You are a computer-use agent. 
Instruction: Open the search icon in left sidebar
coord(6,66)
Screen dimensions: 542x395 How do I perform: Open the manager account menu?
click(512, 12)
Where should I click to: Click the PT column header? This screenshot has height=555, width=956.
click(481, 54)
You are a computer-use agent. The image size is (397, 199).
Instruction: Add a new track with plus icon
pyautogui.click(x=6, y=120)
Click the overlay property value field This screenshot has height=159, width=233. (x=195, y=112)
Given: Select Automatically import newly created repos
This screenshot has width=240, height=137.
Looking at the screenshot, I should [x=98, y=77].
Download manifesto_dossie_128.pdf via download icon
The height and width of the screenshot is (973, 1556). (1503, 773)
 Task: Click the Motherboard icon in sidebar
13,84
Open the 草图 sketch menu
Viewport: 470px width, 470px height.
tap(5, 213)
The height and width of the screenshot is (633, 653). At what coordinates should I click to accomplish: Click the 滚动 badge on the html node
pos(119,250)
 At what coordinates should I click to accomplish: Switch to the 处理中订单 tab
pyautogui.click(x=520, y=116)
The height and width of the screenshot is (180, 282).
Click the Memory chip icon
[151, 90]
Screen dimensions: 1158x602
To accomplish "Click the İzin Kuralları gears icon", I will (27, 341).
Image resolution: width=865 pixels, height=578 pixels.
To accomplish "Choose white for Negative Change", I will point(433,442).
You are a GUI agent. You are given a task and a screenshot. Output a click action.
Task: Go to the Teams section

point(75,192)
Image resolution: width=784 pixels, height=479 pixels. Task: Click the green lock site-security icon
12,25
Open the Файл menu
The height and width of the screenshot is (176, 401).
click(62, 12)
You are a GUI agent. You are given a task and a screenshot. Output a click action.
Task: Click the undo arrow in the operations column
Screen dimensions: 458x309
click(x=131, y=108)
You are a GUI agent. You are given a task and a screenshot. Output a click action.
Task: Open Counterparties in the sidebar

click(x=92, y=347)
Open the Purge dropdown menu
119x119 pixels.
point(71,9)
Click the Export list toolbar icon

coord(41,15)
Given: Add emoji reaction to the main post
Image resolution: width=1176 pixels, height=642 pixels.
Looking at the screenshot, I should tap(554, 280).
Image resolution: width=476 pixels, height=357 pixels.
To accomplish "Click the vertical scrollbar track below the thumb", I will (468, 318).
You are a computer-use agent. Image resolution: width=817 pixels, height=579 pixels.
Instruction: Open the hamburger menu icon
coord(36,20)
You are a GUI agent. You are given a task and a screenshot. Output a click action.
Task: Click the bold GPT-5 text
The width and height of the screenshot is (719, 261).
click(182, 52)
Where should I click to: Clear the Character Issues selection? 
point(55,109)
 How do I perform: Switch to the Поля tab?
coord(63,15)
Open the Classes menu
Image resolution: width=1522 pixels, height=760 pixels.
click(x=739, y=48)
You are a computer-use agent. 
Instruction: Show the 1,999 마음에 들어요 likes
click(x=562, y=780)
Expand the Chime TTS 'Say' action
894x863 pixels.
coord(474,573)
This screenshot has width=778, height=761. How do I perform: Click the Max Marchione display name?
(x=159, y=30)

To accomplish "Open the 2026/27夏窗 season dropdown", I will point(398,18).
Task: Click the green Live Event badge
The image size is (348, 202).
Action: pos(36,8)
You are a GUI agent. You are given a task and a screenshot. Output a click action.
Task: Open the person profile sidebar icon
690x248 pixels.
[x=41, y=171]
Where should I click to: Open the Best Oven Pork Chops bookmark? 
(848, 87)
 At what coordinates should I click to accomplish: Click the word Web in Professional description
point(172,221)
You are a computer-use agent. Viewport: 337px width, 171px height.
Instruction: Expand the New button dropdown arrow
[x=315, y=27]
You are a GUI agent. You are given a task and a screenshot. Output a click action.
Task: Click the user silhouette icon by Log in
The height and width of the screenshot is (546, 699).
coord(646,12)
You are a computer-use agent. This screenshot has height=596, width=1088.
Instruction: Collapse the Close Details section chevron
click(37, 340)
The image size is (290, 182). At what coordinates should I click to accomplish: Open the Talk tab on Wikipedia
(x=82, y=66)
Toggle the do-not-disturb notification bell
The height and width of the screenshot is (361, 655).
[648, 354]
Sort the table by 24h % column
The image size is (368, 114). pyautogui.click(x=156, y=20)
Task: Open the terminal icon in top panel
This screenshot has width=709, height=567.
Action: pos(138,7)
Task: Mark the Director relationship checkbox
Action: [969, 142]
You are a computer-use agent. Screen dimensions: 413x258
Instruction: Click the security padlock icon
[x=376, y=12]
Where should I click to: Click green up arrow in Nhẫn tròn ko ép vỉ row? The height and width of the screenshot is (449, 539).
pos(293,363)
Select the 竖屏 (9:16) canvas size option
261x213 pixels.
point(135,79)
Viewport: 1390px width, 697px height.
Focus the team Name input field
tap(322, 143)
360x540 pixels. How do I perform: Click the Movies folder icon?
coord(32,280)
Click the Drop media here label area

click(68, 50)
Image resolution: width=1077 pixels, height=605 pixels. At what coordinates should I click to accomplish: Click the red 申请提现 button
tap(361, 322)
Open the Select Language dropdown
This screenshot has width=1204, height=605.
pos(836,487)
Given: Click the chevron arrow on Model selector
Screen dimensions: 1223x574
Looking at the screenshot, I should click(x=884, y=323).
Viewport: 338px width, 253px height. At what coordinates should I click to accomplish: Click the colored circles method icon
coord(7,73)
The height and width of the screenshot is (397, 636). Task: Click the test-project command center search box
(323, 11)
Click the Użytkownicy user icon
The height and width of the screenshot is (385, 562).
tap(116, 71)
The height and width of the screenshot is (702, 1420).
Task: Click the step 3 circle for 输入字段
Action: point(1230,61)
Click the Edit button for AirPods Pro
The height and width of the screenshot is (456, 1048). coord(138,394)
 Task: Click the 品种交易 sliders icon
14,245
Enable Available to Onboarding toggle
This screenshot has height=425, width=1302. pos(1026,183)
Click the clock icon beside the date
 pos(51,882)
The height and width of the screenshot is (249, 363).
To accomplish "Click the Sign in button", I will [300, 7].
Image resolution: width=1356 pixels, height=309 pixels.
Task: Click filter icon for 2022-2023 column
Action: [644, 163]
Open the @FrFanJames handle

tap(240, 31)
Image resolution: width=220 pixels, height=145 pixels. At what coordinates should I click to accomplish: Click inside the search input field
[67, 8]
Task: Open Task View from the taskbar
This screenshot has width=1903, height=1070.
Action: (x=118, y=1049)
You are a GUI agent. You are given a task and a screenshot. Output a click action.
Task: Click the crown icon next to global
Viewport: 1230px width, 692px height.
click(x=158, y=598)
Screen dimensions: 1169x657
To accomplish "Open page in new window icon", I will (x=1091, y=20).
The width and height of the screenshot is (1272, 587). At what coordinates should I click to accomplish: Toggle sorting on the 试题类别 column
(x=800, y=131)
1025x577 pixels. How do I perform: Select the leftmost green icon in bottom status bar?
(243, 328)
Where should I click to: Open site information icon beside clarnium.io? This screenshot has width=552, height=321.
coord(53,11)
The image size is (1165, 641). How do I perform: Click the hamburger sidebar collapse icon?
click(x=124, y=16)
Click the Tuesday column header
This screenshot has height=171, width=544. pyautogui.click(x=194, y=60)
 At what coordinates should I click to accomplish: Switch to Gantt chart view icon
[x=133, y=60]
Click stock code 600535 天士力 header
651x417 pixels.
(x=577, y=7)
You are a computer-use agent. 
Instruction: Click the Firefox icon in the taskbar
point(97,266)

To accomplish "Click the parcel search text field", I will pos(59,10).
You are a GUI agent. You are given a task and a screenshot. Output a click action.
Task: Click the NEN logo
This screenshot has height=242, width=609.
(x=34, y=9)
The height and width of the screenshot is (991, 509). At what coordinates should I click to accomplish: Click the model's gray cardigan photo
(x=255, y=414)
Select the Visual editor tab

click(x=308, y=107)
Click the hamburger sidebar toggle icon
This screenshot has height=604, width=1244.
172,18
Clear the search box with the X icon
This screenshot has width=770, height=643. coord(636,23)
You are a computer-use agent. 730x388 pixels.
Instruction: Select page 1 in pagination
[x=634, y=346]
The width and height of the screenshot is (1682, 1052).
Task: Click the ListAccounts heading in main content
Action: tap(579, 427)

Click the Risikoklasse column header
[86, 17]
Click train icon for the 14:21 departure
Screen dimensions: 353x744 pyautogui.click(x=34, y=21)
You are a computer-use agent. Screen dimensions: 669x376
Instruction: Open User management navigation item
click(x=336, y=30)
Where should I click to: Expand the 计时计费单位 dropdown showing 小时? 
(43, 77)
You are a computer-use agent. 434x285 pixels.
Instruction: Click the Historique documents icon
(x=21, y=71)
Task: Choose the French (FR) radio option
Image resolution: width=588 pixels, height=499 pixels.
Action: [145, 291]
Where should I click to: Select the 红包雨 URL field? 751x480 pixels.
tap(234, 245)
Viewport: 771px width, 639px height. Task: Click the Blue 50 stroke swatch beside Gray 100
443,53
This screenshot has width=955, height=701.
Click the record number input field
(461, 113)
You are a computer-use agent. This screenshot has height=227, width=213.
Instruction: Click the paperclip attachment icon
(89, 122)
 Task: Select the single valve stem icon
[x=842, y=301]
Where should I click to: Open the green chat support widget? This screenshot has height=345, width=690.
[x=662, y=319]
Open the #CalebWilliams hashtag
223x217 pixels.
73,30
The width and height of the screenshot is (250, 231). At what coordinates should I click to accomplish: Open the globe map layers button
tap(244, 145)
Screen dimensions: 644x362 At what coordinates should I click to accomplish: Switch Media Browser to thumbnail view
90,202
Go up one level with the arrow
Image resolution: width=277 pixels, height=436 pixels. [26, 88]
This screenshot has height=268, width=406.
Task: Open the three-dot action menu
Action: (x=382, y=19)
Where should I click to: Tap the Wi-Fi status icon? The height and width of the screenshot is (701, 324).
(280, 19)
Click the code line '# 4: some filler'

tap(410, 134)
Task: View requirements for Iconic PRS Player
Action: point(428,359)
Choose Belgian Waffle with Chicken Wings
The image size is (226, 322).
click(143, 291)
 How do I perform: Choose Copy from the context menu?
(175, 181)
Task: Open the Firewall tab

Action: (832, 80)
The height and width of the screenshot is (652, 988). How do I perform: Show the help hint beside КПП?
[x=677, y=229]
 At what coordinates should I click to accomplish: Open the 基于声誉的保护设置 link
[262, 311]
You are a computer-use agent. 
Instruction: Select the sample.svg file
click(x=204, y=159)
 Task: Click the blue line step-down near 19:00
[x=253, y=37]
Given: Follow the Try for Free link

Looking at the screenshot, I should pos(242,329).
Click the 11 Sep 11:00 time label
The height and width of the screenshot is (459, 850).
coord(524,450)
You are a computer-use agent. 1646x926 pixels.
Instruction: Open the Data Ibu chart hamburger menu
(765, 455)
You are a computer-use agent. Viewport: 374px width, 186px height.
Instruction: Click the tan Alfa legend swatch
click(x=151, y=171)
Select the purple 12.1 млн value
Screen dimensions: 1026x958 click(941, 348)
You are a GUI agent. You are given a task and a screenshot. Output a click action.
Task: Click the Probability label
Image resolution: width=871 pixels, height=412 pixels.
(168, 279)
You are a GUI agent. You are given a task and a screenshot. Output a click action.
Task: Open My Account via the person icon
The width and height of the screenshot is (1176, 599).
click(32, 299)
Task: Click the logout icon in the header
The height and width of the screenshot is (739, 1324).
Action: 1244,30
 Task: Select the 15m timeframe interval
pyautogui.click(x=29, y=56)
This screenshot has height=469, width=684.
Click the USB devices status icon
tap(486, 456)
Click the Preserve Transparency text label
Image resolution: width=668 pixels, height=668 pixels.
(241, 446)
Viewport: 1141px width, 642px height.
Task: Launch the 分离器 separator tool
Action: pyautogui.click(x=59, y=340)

┄┄┄┄┄┄┄┄┄┄┄┄┄┄┄┄┄┄┄┄

→ Exercise details:
Arrange the part of the records that opens with the line containing "Download manifesto_dossie_128.pdf via" and closes with the line containing "coord(36,20)" as a Markdown table with the columns Row and Line, numbering the rows and omitting blank lines.

→ Final result:
| Row | Line |
|---|---|
| 1 | Download manifesto_dossie_128.pdf via download icon |
| 2 | The height and width of the screenshot is (973, 1556). (1503, 773) |
| 3 |  Task: Click the Motherboard icon in sidebar |
| 4 | 13,84 |
| 5 | Open the 草图 sketch menu |
| 6 | Viewport: 470px width, 470px height. |
| 7 | tap(5, 213) |
| 8 | The height and width of the screenshot is (633, 653). At what coordinates should I click to accomplish: Click the 滚动 badge on the html node |
| 9 | pos(119,250) |
| 10 |  At what coordinates should I click to accomplish: Switch to the 处理中订单 tab |
| 11 | pyautogui.click(x=520, y=116) |
| 12 | The height and width of the screenshot is (180, 282). |
| 13 | Click the Memory chip icon |
| 14 | [151, 90] |
| 15 | Screen dimensions: 1158x602 |
| 16 | To accomplish "Click the İzin Kuralları gears icon", I will (27, 341). |
| 17 | Image resolution: width=865 pixels, height=578 pixels. |
| 18 | To accomplish "Choose white for Negative Change", I will point(433,442). |
| 19 | You are a GUI agent. You are given a task and a screenshot. Output a click action. |
| 20 | Task: Go to the Teams section |
| 21 | point(75,192) |
| 22 | Image resolution: width=784 pixels, height=479 pixels. Task: Click the green lock site-security icon |
| 23 | 12,25 |
| 24 | Open the Файл menu |
| 25 | The height and width of the screenshot is (176, 401). |
| 26 | click(62, 12) |
| 27 | You are a GUI agent. You are given a task and a screenshot. Output a click action. |
| 28 | Task: Click the undo arrow in the operations column |
| 29 | Screen dimensions: 458x309 |
| 30 | click(x=131, y=108) |
| 31 | You are a GUI agent. You are given a task and a screenshot. Output a click action. |
| 32 | Task: Open Counterparties in the sidebar |
| 33 | click(x=92, y=347) |
| 34 | Open the Purge dropdown menu |
| 35 | 119x119 pixels. |
| 36 | point(71,9) |
| 37 | Click the Export list toolbar icon |
| 38 | coord(41,15) |
| 39 | Given: Add emoji reaction to the main post |
| 40 | Image resolution: width=1176 pixels, height=642 pixels. |
| 41 | Looking at the screenshot, I should tap(554, 280). |
| 42 | Image resolution: width=476 pixels, height=357 pixels. |
| 43 | To accomplish "Click the vertical scrollbar track below the thumb", I will (468, 318). |
| 44 | You are a computer-use agent. Image resolution: width=817 pixels, height=579 pixels. |
| 45 | Instruction: Open the hamburger menu icon |
| 46 | coord(36,20) |